Article ID Journal Published Year Pages File Type
1000008 Utilities Policy 2015 14 Pages PDF
Abstract

•PV reduces revenues of Cape Town municipality in non-liberalized power market.•Wealthy households investing in PV reduce revenues used for pro-poor tariffs.•We simulate household investment behavior into PV with and without storage.•Instead of increasing variable tariffs, we propose a fixed fee.•The fee could reduce the municipality losses from 40% to 14%.
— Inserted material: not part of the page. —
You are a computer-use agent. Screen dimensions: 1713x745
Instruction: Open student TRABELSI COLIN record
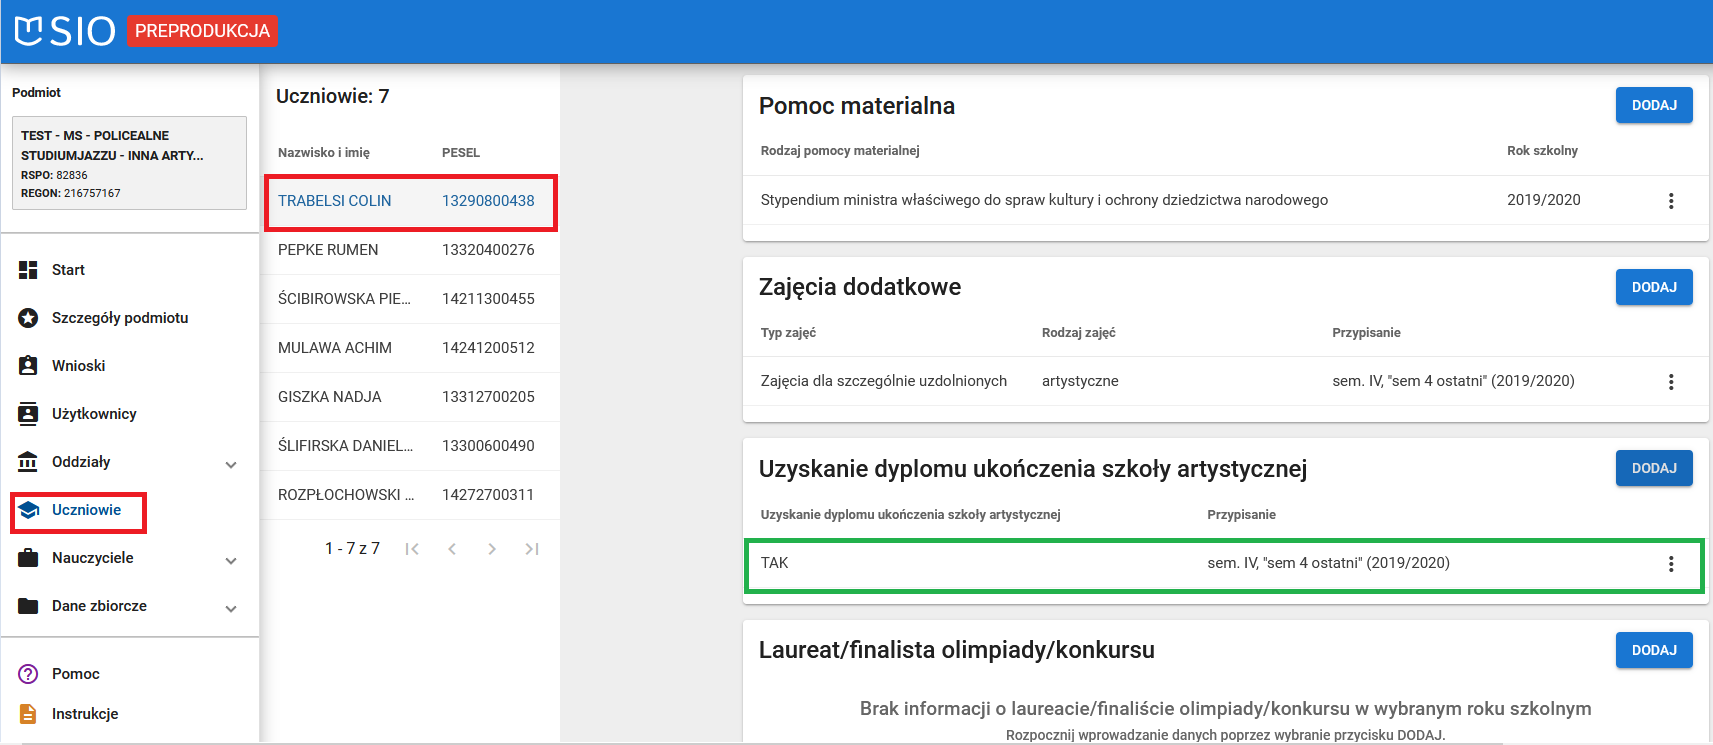click(335, 201)
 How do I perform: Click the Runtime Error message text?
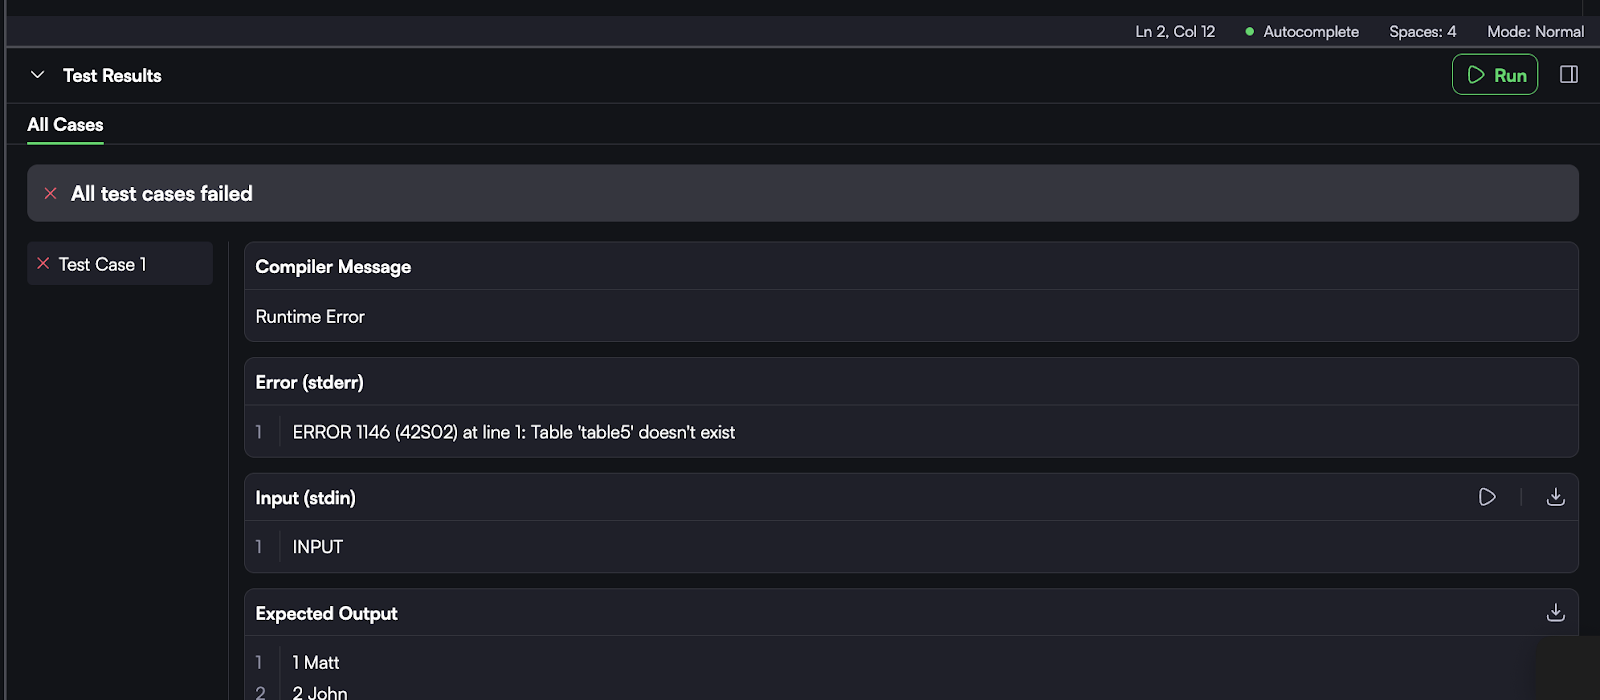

In South Africa, electricity is provided as a public service by municipalities. The combination of (a) rising electricity rates, (b) decreasing photovoltaic technology costs, and (c) a progressive tariff system (under which wealthier households support low tariff rates for indigent residents) leads to incentives for high-income households to cover part of their electricity demand by self-produced photovoltaic (solar) electricity. This development is simulated with hourly load profiles and radiation data, and an optimization model for a case study in Cape Town through the year 2030. Results indicate that the majority of higher-income residents are incentivized to invest in photovoltaic power production by 2020 and additionally use home battery systems by 2028. This leads to a steadily increasing gap between revenues and expenditure needs in the budget of the municipality. The budget gap can be reduced by replacing the energy-based tariff with a revenue-neutral fixed network-connection fee implementation of which is particularly effective in reducing incentives to invest in storage.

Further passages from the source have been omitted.